◆ **AIM OF THE EXERCISE**
Search each line below for "text", then return the lines where it appears.

[[ LISTED ENTRIES open ]]

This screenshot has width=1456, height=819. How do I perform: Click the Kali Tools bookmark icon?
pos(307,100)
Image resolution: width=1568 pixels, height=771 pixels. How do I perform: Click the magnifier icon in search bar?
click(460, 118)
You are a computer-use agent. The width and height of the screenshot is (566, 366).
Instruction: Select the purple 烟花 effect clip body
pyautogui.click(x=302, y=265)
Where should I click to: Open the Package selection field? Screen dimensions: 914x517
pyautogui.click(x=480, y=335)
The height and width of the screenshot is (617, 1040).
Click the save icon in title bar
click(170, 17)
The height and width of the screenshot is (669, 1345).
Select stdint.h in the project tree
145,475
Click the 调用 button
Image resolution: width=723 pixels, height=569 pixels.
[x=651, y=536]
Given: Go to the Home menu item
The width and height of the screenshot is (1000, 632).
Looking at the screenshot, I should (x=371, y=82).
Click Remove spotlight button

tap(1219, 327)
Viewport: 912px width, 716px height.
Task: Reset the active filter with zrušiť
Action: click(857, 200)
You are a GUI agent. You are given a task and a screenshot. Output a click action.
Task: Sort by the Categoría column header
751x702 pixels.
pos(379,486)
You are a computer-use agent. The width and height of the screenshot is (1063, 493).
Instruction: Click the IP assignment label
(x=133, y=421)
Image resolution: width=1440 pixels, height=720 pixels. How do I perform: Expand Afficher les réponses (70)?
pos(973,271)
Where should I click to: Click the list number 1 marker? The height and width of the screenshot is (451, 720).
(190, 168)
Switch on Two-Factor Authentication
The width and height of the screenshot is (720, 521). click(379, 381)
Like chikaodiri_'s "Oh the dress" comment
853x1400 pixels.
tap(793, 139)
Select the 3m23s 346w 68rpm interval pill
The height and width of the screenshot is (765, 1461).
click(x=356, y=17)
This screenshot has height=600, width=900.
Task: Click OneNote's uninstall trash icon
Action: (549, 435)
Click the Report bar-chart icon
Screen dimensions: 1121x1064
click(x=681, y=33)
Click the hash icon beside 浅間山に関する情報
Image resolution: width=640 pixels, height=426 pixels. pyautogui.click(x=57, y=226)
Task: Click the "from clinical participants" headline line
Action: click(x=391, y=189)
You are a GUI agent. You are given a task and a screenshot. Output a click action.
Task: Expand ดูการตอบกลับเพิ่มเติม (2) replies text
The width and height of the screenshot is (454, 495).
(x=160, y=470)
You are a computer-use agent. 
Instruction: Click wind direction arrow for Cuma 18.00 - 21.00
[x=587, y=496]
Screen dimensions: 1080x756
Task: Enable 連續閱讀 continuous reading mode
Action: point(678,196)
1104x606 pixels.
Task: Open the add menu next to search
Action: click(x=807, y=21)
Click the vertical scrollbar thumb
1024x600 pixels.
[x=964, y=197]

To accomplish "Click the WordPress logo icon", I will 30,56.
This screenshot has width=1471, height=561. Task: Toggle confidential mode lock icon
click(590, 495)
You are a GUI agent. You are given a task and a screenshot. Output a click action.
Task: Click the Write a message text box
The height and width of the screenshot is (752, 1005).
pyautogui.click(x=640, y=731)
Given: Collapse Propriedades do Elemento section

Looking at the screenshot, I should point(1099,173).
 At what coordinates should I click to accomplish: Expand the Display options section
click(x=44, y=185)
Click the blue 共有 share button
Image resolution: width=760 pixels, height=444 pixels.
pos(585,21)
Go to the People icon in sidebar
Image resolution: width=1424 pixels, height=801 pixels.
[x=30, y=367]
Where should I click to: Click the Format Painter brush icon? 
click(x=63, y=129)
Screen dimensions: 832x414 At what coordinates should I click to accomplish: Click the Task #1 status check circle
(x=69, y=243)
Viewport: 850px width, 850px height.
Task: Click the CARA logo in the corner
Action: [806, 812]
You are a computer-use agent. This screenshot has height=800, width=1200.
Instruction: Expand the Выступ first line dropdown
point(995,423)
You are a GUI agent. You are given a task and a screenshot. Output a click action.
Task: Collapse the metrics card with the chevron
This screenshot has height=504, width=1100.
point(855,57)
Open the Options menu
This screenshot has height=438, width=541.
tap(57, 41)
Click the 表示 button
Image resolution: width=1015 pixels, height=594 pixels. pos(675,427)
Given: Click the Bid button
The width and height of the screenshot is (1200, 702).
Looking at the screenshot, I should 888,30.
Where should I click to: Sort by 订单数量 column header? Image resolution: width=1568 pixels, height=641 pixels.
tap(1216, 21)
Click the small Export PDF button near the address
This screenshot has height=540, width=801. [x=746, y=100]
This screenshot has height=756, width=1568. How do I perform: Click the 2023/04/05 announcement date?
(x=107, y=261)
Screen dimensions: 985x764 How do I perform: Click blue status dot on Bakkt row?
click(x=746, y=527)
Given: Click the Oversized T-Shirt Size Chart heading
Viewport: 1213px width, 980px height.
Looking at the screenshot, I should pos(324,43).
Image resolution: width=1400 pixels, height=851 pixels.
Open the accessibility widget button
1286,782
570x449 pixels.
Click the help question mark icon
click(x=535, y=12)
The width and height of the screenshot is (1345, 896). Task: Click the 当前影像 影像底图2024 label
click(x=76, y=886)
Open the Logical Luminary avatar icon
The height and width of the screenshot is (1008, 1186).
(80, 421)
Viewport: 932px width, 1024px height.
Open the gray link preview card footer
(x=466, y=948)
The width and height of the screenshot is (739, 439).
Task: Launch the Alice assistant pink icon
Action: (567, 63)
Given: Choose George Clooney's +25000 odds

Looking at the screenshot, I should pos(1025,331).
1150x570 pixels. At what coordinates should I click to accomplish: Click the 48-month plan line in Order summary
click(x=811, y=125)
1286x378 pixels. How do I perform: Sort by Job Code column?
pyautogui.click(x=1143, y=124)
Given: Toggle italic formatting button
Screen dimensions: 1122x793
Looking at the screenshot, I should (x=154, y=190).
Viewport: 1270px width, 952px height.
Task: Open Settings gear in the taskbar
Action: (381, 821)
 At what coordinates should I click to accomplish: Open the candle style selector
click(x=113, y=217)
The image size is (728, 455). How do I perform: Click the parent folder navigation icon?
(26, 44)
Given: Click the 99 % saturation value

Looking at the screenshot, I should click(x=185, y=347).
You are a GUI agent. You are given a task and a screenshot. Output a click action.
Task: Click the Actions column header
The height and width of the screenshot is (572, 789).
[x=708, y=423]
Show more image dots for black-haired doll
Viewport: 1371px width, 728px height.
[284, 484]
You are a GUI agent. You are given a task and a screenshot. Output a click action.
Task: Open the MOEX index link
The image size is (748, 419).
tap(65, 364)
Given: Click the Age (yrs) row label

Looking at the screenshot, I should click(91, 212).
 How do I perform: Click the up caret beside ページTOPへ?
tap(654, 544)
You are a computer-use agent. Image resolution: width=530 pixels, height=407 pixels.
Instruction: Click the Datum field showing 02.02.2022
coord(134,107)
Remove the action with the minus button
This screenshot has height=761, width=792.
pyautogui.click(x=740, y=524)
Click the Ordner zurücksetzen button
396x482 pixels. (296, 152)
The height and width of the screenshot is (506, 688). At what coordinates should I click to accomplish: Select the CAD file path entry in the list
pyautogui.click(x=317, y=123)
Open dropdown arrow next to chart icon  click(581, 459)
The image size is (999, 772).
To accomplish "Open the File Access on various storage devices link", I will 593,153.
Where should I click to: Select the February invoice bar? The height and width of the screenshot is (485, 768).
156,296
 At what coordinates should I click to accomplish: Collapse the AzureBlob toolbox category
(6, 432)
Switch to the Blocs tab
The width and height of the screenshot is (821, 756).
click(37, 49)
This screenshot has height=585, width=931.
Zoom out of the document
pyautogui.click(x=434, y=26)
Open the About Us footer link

[[ LISTED ENTRIES closed ]]

◆ **ANSWER TO THIS TASK**
Task: Expand ดูการตอบกลับเพิ่มเติม (2) replies text
Task: Click the Write a message text box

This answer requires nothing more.